Meski demikian, lanjut dia, ke depan TFCA Kalimantan tidak bisa memberikan dukungan finansial secara terus-menerus. Oleh karena itu, dia berharap agar kegiatan konservasi yang telah dilaksanakan TFCA Kalimantan bersama mitra lokalnya, seperti YIARI, hendaknya diteruskan dan ditindaklanjuti oleh pemerintah daerah, masyarakat lokal, balai taman nasional, dan pihak pemangku kepentingan lainnya.

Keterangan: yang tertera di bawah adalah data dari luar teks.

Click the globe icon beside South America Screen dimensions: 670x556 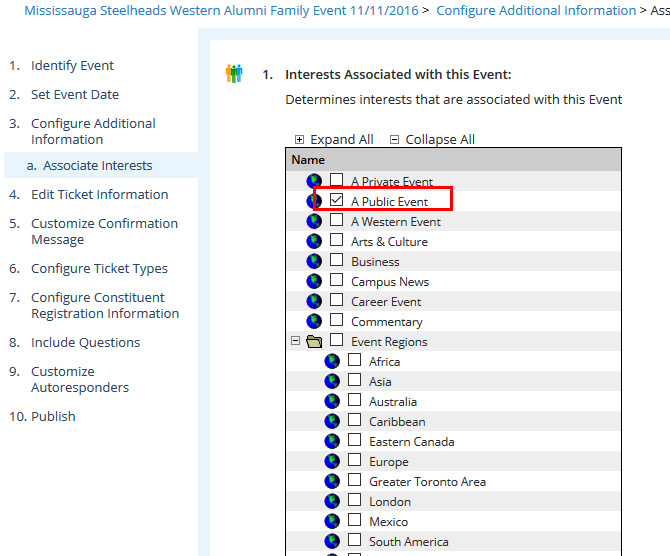(333, 542)
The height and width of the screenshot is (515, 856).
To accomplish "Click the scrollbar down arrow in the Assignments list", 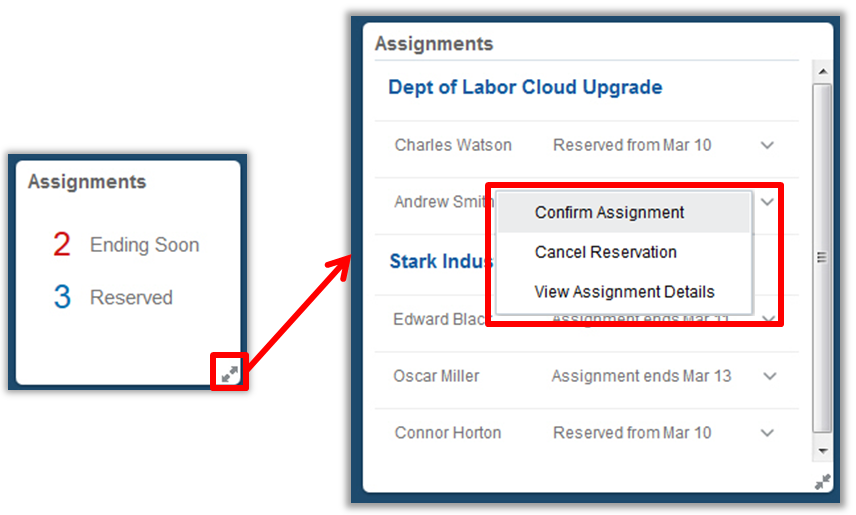I will [x=821, y=451].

Sebagai informasi, saat ini, masih terdapat 109 individu orangutan yang dirawat di pusat penyelamatan dan rehabilitasi orangutan YIARI di Ketapang. Selama tahun 2017, sebanyak 12 individu orangutan yang telah dilepasliarkan oleh YIARI di TNBBR. Pada tahun yang sama, jumlah orangutan yang masuk ke pusat penyelamatan lebih dari 20 individu. Hal ini mengindikasikan, kerusakan hutan sebagai habitat orangutan semakin tinggi.
“Orangutan yang direhab tak serta-merta bisa langsung dilepasliarkan. Harus dirawat, diobati, dan dikembalikan kemampuan dan instingnya untuk hidup di alam liar. Butuh waktu yang lama dan biaya sangat besar,” kata Karmele.